Research & Papers

Measure Transport Theory Boosts Visual Text Compression by 3.3%

A label-free routing rule matches oracle on 17/24 NLP datasets.

Deep Dive

Visual text compression (VTC) offers a clever way to handle long contexts: render text as an image, then re-encode it with a vision-language model. This typically produces 3–20× fewer decoder tokens than standard subword tokenization. However, practitioners have struggled to predict when VTC actually improves downstream task performance — sometimes it matches or beats text-only baselines, other times it fails entirely. The compression ratio alone doesn't explain the variance, because what's missing is a principled measure of task-relevant information loss introduced by the visual encoding step.

Now, a team led by Lv Tang addresses this gap by formulating VTC in the language of measure transport. They treat text and visual tokens as empirical probability measures and show that the ViT patch encoder creates a push-forward map. Its transport cost decomposes into a precision cost (from within-patch aggregation) and a coverage cost (from cross-patch fragmentation). This yields two practical tools: a label-free routing criterion that selects the better path for each input, and a foveation mechanism that re-encodes high-cost regions at higher resolution. Tested across 24 NLP datasets with Qwen3-4B, the label-free rule matches the per-dataset oracle on 17/24 datasets (70.8%), improving average task score by +3.3% while saving 10.3% tokens vs. pure LLM baseline.

Key Points
  • Formulates visual text compression as measure transport, decomposing information loss into precision and coverage costs.
  • Label-free routing criterion matches oracle selection on 70.8% of 24 NLP datasets (17/24).
  • Achieves +3.3% average task score improvement with 10.3% fewer tokens than text-only LLM on Qwen3-4B.

Why It Matters

A principled way to decide when to use visual tokens vs. text tokens, cutting costs without sacrificing accuracy.

ACTION ITEM A: In the article on visual text compression, how many fewer decoder tokens does VTC typically produce than standard subword tokenization?
ACTION ITEM B: Write out the passage of the article on visual text compression that starts at "Measure Transport Theory" and ends at "visual encoding step.".

AVAILABLE DATA:
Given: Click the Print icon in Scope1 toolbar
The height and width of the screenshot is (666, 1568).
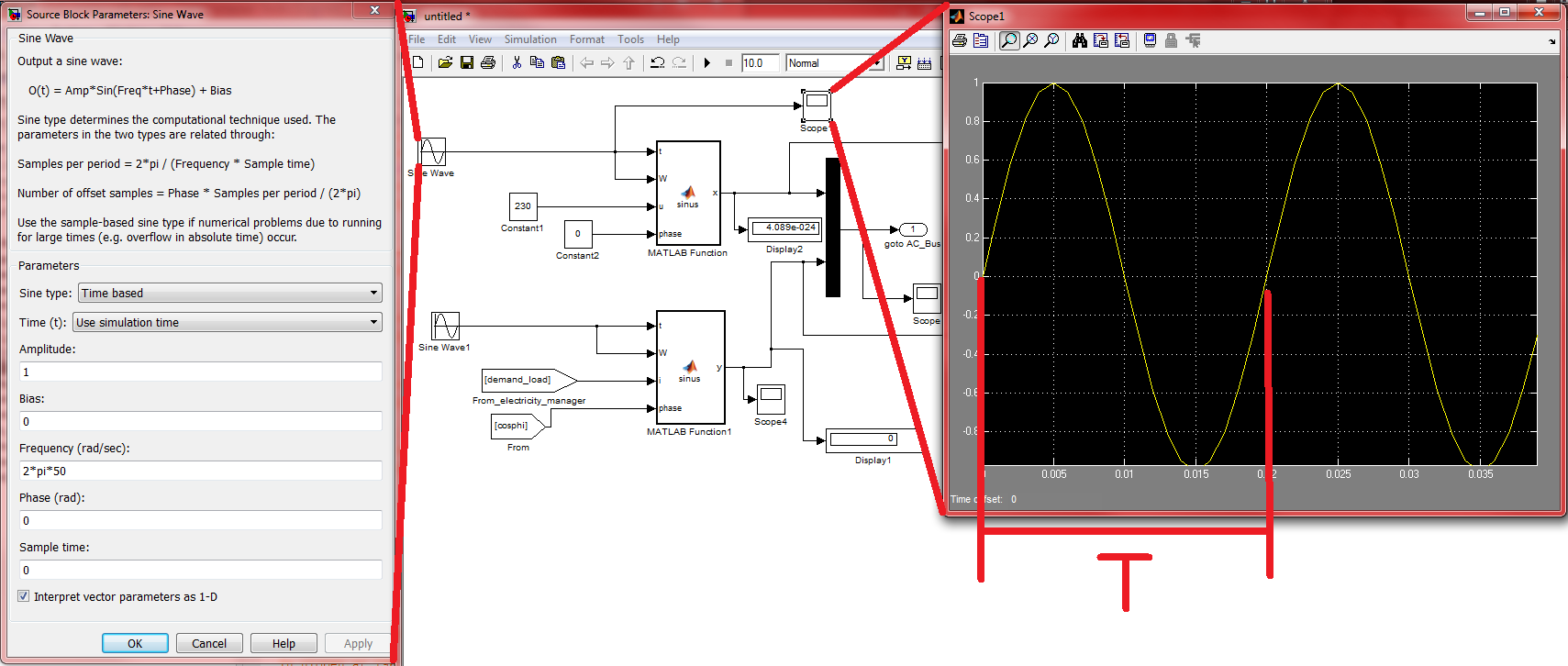Looking at the screenshot, I should (960, 40).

FINAL ANSWER A: 3–20× fewer

FINAL ANSWER B:
Measure Transport Theory Boosts Visual Text Compression by 3.3%

A label-free routing rule matches oracle on 17/24 NLP datasets.

Deep Dive

Visual text compression (VTC) offers a clever way to handle long contexts: render text as an image, then re-encode it with a vision-language model. This typically produces 3–20× fewer decoder tokens than standard subword tokenization. However, practitioners have struggled to predict when VTC actually improves downstream task performance — sometimes it matches or beats text-only baselines, other times it fails entirely. The compression ratio alone doesn't explain the variance, because what's missing is a principled measure of task-relevant information loss introduced by the visual encoding step.